── DATA LISTING ──

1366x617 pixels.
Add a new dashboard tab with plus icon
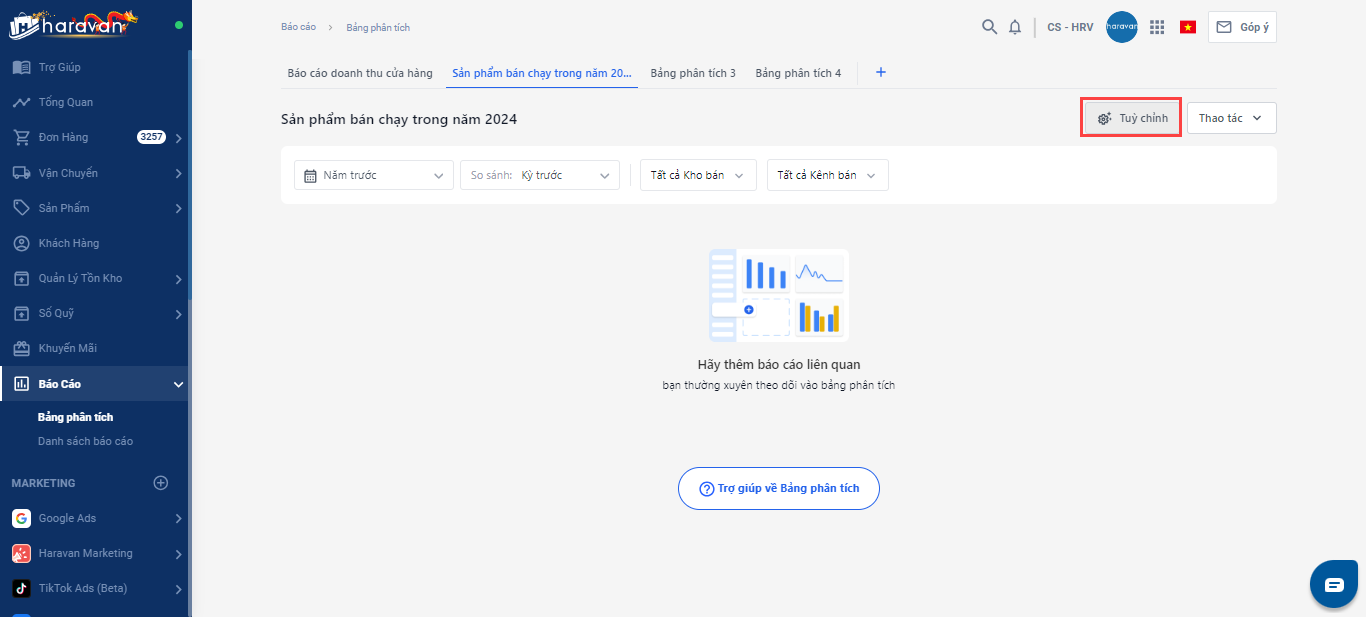tap(881, 73)
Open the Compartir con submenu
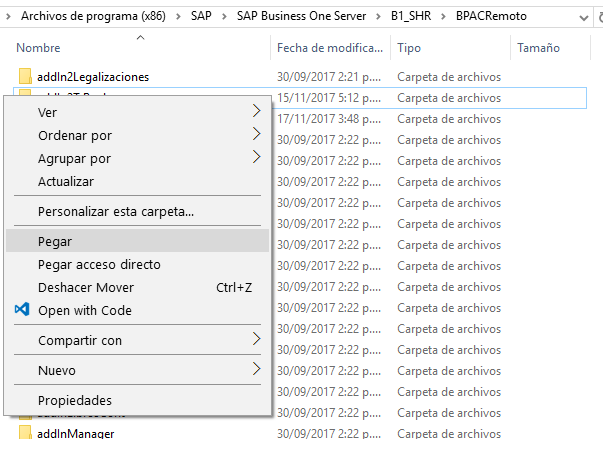 80,340
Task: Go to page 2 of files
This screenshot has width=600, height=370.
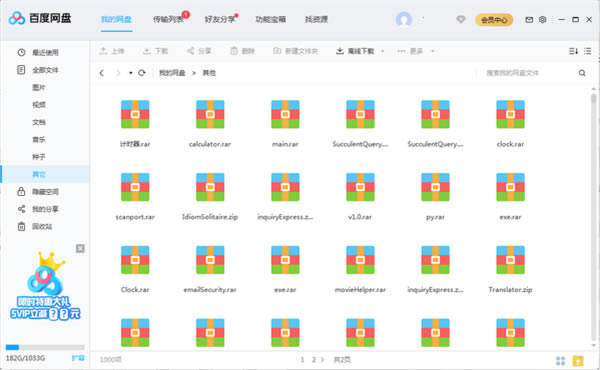Action: [x=314, y=360]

───

*WHAT YOU ARE ASKED TO DO*: What you give back should match the entries above exactly, except that pictures are dropped.

*RESULT FOR THIS EXERCISE*:
1366x617 pixels.
Add a new dashboard tab with plus icon
tap(881, 73)
Open the Compartir con submenu
 80,340
Task: Go to page 2 of files
This screenshot has width=600, height=370.
Action: [x=314, y=360]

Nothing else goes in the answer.